Pensions: the seven priorities

Jun 27, 2007

PENSION scheme trustees have become so beleaguered by warning after warning from their professional advisers and the Pensions Regulator of the dire impact of different regulations that it has created a ‘white noise’ effect.

No warning seems more important than another and it is increasingly difficult to know which way to turn.

The only way to address this is for trustees to have a real understanding of the fundamental issues. They should be able to decide for themselves what warnings they should heed most.

That is not to say that trustees should not listen to their professional advisers nor to the Regulator. However, they must be able to make informed judgements about how the advice and guidance affects their scheme and their members.

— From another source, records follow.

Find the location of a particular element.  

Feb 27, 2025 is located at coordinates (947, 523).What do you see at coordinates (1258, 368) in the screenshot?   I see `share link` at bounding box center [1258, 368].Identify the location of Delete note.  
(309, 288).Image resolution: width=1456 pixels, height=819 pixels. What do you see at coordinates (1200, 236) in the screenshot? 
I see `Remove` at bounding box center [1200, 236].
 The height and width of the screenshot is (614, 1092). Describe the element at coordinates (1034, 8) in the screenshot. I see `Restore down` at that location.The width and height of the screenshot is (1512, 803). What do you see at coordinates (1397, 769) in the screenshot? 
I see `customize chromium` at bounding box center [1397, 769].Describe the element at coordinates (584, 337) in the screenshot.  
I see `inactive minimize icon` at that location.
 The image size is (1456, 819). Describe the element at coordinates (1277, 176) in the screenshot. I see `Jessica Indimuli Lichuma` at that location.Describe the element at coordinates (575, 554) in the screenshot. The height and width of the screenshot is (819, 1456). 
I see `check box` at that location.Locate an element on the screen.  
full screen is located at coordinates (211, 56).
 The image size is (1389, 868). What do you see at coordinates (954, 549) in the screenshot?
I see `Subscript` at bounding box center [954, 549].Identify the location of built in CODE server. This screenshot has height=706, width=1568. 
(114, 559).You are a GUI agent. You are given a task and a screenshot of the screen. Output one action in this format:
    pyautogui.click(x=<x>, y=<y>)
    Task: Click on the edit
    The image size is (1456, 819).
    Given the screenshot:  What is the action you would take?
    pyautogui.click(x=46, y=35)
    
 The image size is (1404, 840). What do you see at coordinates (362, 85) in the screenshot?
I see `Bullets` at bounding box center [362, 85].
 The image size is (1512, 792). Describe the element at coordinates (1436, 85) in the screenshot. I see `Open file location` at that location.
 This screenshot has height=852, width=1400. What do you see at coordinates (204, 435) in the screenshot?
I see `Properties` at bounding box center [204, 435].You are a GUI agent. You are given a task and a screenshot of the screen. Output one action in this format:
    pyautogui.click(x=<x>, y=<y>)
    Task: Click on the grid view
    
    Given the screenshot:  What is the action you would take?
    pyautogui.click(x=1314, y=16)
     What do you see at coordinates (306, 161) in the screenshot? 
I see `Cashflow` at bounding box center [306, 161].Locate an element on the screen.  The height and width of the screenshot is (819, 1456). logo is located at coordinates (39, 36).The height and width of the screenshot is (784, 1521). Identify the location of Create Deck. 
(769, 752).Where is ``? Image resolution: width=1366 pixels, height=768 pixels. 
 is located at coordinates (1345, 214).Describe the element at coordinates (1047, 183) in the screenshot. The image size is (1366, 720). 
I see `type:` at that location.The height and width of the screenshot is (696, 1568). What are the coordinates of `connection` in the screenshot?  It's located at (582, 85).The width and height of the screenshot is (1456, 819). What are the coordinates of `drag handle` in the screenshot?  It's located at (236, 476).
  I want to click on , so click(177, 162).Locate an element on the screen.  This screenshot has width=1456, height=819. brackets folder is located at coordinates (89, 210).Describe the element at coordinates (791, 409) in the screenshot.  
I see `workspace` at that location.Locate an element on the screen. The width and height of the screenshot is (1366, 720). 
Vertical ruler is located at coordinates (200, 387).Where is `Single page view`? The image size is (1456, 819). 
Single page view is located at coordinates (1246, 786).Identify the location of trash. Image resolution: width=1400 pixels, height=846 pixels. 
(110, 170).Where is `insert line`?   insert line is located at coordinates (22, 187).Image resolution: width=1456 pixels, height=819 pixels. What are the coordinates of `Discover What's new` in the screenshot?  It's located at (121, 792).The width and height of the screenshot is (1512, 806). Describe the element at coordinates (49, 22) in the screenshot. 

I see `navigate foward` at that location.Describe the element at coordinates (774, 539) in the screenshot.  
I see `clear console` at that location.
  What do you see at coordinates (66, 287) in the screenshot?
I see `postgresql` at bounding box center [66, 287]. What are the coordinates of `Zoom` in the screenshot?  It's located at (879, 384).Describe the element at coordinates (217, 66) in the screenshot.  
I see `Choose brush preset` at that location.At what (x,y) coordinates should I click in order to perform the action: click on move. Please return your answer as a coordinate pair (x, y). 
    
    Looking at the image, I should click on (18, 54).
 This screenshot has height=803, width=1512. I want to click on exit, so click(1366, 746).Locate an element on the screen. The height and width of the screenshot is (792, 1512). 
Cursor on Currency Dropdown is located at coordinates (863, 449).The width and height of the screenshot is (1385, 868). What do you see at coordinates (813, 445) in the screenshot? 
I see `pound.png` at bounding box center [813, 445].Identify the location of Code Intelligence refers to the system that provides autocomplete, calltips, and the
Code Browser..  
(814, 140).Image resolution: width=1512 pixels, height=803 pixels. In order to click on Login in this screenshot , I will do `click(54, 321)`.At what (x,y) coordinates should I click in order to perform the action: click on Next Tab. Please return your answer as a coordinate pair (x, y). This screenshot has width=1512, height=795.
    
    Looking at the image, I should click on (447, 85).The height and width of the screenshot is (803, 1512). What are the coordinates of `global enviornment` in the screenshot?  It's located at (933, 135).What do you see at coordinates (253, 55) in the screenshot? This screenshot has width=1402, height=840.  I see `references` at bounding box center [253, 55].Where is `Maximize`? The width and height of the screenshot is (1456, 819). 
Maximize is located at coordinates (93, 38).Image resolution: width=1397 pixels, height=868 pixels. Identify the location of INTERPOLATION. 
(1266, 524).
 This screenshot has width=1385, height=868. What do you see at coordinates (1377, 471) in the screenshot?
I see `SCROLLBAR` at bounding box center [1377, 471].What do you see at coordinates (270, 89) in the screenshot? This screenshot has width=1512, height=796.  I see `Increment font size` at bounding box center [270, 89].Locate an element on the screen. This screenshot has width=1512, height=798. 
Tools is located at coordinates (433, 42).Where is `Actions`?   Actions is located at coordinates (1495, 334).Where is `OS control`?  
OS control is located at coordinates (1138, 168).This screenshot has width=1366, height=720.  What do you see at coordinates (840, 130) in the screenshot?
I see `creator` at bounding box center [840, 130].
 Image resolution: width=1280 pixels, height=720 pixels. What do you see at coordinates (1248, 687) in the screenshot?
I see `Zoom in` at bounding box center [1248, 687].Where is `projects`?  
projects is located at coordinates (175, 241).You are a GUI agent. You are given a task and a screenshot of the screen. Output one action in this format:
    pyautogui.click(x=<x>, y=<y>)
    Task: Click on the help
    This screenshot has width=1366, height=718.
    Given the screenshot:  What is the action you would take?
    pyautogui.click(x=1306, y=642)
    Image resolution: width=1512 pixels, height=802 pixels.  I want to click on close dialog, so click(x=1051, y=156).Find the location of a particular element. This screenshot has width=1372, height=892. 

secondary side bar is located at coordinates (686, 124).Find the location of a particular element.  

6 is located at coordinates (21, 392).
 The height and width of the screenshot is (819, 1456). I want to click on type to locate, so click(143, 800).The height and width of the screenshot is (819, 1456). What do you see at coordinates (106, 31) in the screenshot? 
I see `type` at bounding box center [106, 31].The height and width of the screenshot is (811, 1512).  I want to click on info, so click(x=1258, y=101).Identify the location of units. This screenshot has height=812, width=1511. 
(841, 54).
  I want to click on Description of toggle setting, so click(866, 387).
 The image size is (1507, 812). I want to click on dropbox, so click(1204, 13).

I was delighted when the Regulator issued the Corporate Plan 2007-2010 last month, in which it states that one of its key priorities was to improve governance of work-based pensions via a year-on-year improvement in the extent to which trustees demonstrate knowledge and understanding of governance requirements.

Another priority in the Corporate Plan is to strengthen defined benefit scheme funding by completion of scheme-specific valuations and agreed recovery plans for schemes in deficit. There is also the aim to reduce risks to members of defined contribution schemes via increased understanding by trustees and others involved in running such schemes.

It is clear that the Regulator’s objectives crucially depend on good governance and trustees’ understanding.

But, governance is boring, isn’t it? And it doesn’t grab headlines the way that ‘Multi-million £ deficit’ or ‘Thousands lose jobs and pensions’ does. However, it is good governance that provides the best prospect of ensuring that those types of headlines appear less and less.

Last month, the Regulator published a discussion paper on governance, the executive summary to which neatly collated the key issues for scheme members and trustees.
The paper sets out seven priorities for scheme governance, the first of which – perhaps obviously – is knowledge and understanding.

The second priority concerns conflicts of interest and it is hugely important that trustees are able to identify conflicts and have policies and protocols in place for handling them.
The next priority is the monitoring of the employer covenant and an understanding of the covenant is regarded as essential, particularly in the context of technical provisions and recovery plans.

The key here is understanding the covenant. Simply monitoring it is not enough.
Another priority concerns the processes for investment choice and the discussion paper points out the indisputable fact that poor investment returns can lead to lower members’ benefits, increased costs to the employer or both.

Other priorities include good administration, particularly in DC schemes, and governance during wind-up, with the aim of ensuring that the key activities of winding up a scheme are completed within two years.

Finally, the paper talks about relations with advisers, recognising that expert advice is essential but that risks of conflict arise where advisers work for both the trustee and the employer.

Trustees are counselled to ensure that advisers are suitably qualified for the issues they are addressing and are recommended to challenge the advice to test that it is robust and applicable.